Hal ini karena perbuatan manusia adalah perbuatan yang kasat mata, sedangkan ganggu­an syaithan merupakan angan-angan dan bisi­kan yang dicampakkan ke dalam hati manusia, dan ini berkaitan dengan sifat 'mengetahui'. Maka dalam hal ini Allah memerintahkan un­tuk meminta perlindungan kepada Dzat Yang Maha Mendengar dan Maha Mengetahui. Ada­pun untuk sesuatu yang kasat mata dan dapat dengan penglihatan. Allah perintahkan untuk meminta perlindungan kepada Dzat Yang Maha Mendengar lagi Maha Melihat. Wallahu a'lam

2. Bertakwa Kepada Allah

Yaitu dengan menjaga perintah Allah dan menghindari larangan-Nya. Karena barang-siapa bertakwa kepada Allah, maka Allah sen­dirilah yang akan menjadi penjaga dan pelin­dungnya, dan Ia tidak akan menyerahkannya kepada selain-Nya.

Allah berfirman:

وَإِن تُصِبْكُمْ سَيِّئَةٌ يَفْرَحُواْ بِهَا وَإِن تَصْبِرُواْ وَتَتَّقُواْ لاَ يَضُرُّكُمْ كَيْدُهُمْ شَيْئاً

"Dan jika kamu bersabar dan bertakwa, niscaya tipu daya mereka sedikitpun tidak mendatangkan kemu-dharatan bagimu." (QS. Ali Imran: 120)

Nabi صلي الله عليه وسلم berkata kepada Abdullah bin Abbas :

"Jagalah Allah, niscaya Allah akan menjagamu. Ja­galah Allah, niscaya engkau akan mendapatkan-Nya dihadapanmu."

Maka barangsiapa menjaga (perintah dan la­rangan) Allah, maka Allah akan menjaganya dan ia akan mendapati Allah dihadapannya ke mana saja ia menghadap.

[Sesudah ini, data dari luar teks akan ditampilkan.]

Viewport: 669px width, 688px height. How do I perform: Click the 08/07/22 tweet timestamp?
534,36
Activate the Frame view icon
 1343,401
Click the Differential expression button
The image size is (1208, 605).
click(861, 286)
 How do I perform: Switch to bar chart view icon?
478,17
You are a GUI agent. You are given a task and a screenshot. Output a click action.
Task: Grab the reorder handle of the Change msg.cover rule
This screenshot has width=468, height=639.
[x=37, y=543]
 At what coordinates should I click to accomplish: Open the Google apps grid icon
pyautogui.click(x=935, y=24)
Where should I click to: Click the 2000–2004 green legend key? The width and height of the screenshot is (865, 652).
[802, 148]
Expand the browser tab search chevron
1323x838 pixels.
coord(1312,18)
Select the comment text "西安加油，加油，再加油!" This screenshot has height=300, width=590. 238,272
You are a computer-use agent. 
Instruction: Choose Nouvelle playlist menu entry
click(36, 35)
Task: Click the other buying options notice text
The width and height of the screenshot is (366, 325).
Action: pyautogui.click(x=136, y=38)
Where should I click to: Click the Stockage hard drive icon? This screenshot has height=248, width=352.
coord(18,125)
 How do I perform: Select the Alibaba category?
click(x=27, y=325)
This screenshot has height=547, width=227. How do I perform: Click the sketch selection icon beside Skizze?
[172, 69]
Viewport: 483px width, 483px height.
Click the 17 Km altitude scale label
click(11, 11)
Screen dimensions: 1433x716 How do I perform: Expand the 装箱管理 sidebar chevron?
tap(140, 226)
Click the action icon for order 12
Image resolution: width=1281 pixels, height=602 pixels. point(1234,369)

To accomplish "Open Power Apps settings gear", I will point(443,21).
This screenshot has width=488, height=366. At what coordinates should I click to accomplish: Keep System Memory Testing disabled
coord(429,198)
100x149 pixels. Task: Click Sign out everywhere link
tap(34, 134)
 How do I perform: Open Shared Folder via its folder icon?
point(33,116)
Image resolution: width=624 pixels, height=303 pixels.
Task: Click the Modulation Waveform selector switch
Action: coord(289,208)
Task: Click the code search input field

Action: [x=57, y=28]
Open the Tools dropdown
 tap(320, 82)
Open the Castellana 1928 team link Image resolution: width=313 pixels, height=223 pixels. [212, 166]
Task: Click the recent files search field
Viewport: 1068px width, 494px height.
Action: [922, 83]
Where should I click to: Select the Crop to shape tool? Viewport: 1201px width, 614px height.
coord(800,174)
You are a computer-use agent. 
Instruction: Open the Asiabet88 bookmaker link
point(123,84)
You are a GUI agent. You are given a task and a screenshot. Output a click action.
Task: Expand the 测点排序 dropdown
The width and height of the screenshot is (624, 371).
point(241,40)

Jika Allah telah men­jadi pelindung dan penjaganya maka siapa lagi yang ia takuti dan ia cemaskan...?!

3. Bersabar Atas Musuhnya


Yaitu dengan berusaha untuk tidak mela­wan atau mengeluhkannya, bahkan tidak terbe­tik sedikitpun di hatinya untuk berusaha mengu­sik musuhnya ini. Karena ia tak akan dapat me­ngalahkan musuh dan orang yang hasad ke­padanya dengan senjata yang lebih ampuh dari pada kesabaran dan tawakkal kepada Allah. Janganlah ia menganggap lama dan besar akan kezhaliman musuhnya, karena setiap kali si mu­suh menzaliminya, kezhaliman tersebut akan menjadi pasukan dan kekuatan bagi orang yang dizalimi yang dengannya orang yang zalim ter­sebut memerangi dirinya sendiri tanpa ia sada­ri. Kezhalimannya ibarat anak panah yang ia lemparkan menuju dirinya sendiri. Seandainya hal ini dapat dilihat oleh orang yang dizalimi itu niscaya ia akan senang dengan kezhaliman ter­sebut. Akan tetapi karena lemahnya penglihat­annya, ia tidak melihat kecuali eksistensi dari kezhaliman tersebut, tanpa mampu melihat akibat dan hasil akhirnya.

Padahal Allah berfirman:

وَمَنْ عَاقَبَ بِمِثْلِ مَا عُوقِبَ بِهِ ثُمَّ بُغِيَ عَلَيْهِ لَيَنصُرَنَّهُ اللَّهُ

"Dan barangsiapa membalas dengan setimpal penganiayaan yang pernah ia terima kemudian ia dianiaya (lagi), pasti Allah akan menolongnya" (QS. Al Hajj: 60)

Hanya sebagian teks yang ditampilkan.